**PROBLEM REQUIREMENTS:** Please repeat the stretch of items from the line containing "How do I perform: Point to callout" through the line containing "click(820, 632)", unchanged.

[Target pointing data]
★ ★ ★ ★ ★

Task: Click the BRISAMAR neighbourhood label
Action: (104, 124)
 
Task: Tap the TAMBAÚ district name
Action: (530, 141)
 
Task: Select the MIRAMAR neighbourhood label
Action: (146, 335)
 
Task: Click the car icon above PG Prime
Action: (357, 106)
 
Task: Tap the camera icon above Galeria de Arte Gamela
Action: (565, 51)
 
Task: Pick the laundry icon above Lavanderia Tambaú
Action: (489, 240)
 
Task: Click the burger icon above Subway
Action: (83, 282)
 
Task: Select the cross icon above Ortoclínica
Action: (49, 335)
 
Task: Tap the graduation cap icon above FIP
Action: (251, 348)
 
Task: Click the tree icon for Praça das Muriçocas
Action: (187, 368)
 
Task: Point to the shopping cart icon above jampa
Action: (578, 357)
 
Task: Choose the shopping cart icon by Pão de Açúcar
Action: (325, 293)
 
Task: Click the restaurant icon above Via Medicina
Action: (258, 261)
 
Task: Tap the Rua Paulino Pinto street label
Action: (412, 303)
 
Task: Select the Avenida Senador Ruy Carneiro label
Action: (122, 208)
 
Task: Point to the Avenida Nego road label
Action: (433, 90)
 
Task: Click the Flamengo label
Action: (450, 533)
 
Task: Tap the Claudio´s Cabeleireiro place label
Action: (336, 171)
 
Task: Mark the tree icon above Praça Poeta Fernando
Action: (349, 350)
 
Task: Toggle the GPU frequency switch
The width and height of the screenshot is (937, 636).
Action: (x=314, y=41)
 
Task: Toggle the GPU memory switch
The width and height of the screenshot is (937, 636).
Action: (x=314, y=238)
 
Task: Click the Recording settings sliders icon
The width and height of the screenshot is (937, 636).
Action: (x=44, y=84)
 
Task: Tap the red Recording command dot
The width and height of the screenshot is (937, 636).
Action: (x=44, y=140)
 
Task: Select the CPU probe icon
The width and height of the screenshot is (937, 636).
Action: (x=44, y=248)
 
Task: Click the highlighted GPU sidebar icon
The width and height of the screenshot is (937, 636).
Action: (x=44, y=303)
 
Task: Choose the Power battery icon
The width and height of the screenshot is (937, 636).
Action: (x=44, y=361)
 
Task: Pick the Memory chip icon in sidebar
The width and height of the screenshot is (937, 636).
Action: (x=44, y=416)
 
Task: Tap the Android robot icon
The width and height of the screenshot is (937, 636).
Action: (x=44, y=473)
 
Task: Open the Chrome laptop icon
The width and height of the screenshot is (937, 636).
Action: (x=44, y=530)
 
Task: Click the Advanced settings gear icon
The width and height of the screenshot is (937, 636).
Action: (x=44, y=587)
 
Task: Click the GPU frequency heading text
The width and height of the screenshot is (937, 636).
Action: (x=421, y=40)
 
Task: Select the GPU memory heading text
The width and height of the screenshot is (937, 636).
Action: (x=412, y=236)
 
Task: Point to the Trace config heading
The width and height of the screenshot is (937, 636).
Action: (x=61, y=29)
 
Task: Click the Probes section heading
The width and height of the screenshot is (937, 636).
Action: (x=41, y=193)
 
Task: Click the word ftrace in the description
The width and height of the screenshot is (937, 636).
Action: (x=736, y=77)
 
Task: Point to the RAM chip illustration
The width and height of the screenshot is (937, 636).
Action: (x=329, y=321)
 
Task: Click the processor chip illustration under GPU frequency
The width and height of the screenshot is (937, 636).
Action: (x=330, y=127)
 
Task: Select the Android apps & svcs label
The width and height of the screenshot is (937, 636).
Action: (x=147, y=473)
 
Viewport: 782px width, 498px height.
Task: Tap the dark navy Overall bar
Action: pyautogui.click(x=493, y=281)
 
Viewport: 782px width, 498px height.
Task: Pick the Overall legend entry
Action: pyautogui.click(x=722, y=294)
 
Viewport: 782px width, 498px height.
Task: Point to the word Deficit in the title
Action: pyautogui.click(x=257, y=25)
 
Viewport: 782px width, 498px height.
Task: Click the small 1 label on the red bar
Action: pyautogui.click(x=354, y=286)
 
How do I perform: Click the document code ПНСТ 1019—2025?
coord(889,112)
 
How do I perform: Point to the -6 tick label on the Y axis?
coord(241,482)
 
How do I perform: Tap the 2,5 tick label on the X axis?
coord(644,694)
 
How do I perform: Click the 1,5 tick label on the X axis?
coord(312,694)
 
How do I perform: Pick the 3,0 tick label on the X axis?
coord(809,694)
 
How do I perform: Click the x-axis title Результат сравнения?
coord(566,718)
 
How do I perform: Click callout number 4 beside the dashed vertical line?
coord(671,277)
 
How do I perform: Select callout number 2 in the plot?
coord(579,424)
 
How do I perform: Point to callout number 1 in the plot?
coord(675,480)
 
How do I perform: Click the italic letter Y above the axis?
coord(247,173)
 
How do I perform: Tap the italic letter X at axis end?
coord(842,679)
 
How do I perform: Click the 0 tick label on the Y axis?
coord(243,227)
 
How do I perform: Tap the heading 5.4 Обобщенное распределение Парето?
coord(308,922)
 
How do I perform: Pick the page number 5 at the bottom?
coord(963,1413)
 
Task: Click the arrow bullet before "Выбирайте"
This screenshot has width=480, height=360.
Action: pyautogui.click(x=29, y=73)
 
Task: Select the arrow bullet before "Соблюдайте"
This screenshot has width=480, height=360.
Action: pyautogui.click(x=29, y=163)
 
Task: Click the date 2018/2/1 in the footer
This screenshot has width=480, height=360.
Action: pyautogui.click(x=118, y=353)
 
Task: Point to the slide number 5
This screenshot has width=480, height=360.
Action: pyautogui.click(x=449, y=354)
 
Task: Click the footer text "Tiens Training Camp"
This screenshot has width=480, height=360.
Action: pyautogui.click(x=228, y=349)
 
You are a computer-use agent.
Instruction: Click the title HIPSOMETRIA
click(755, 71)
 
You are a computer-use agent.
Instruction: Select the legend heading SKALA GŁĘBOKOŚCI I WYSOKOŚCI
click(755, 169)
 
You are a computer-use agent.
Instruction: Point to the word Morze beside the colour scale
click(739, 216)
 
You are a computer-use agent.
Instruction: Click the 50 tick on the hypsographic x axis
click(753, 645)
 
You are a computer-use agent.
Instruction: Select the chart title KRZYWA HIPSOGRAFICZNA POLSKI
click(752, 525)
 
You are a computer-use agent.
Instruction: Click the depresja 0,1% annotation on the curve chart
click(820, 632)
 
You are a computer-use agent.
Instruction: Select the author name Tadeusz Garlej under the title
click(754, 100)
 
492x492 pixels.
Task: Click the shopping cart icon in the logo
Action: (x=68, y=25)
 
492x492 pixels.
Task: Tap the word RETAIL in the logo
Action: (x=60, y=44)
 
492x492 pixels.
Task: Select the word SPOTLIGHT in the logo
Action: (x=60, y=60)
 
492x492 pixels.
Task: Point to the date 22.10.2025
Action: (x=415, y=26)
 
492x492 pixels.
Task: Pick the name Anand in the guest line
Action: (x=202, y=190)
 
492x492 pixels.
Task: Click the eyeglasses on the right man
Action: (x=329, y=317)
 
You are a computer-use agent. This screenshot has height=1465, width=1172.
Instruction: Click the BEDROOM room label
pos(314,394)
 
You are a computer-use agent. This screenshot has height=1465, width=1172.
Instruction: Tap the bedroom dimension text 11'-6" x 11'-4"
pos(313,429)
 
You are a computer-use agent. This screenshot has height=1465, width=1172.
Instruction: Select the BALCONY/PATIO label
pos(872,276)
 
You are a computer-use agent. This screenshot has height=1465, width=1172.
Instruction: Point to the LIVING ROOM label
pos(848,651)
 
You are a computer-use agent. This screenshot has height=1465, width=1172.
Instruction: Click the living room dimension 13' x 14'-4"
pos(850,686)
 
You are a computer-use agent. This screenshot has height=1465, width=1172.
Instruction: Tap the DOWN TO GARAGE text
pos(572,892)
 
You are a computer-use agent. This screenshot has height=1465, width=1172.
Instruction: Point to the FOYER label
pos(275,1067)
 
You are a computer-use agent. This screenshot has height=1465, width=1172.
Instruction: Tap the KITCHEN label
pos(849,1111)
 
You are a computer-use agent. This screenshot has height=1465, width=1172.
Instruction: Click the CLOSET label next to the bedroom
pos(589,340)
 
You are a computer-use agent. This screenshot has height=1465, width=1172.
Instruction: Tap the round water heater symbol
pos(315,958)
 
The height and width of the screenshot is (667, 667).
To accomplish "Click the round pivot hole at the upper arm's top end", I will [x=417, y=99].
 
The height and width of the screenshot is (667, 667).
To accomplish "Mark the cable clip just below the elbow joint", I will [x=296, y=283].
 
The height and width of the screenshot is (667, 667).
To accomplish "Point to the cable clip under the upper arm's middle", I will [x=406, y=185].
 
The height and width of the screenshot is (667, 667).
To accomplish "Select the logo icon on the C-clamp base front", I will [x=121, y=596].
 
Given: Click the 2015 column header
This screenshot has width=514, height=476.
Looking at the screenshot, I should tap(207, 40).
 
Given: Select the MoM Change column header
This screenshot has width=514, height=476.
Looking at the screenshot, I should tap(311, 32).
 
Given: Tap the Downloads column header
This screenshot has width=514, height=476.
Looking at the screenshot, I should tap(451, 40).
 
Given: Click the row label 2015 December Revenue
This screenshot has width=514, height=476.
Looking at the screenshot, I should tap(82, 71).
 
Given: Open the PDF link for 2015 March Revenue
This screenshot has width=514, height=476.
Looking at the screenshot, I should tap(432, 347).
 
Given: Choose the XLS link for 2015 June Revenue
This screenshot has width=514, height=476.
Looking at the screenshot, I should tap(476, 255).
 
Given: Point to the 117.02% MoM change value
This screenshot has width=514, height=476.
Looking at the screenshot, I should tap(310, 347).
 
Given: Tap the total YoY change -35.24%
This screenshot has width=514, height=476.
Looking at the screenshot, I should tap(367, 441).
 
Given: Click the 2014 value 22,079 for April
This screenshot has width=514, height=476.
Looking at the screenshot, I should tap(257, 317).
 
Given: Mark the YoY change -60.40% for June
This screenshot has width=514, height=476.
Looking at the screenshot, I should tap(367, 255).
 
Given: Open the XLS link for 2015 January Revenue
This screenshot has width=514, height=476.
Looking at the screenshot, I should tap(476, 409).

★ ★ ★ ★ ★

**RESPONSE TO THE EXERCISE:**
How do I perform: Point to callout number 1 in the plot?
coord(675,480)
 
How do I perform: Click the italic letter Y above the axis?
coord(247,173)
 
How do I perform: Tap the italic letter X at axis end?
coord(842,679)
 
How do I perform: Click the 0 tick label on the Y axis?
coord(243,227)
 
How do I perform: Tap the heading 5.4 Обобщенное распределение Парето?
coord(308,922)
 
How do I perform: Pick the page number 5 at the bottom?
coord(963,1413)
 
Task: Click the arrow bullet before "Выбирайте"
This screenshot has width=480, height=360.
Action: pyautogui.click(x=29, y=73)
 
Task: Select the arrow bullet before "Соблюдайте"
This screenshot has width=480, height=360.
Action: pyautogui.click(x=29, y=163)
 
Task: Click the date 2018/2/1 in the footer
This screenshot has width=480, height=360.
Action: pyautogui.click(x=118, y=353)
 
Task: Point to the slide number 5
This screenshot has width=480, height=360.
Action: pyautogui.click(x=449, y=354)
 
Task: Click the footer text "Tiens Training Camp"
This screenshot has width=480, height=360.
Action: pyautogui.click(x=228, y=349)
 
You are a computer-use agent.
Instruction: Click the title HIPSOMETRIA
click(755, 71)
 
You are a computer-use agent.
Instruction: Select the legend heading SKALA GŁĘBOKOŚCI I WYSOKOŚCI
click(755, 169)
 
You are a computer-use agent.
Instruction: Point to the word Morze beside the colour scale
click(739, 216)
 
You are a computer-use agent.
Instruction: Click the 50 tick on the hypsographic x axis
click(753, 645)
 
You are a computer-use agent.
Instruction: Select the chart title KRZYWA HIPSOGRAFICZNA POLSKI
click(752, 525)
 
You are a computer-use agent.
Instruction: Click the depresja 0,1% annotation on the curve chart
click(820, 632)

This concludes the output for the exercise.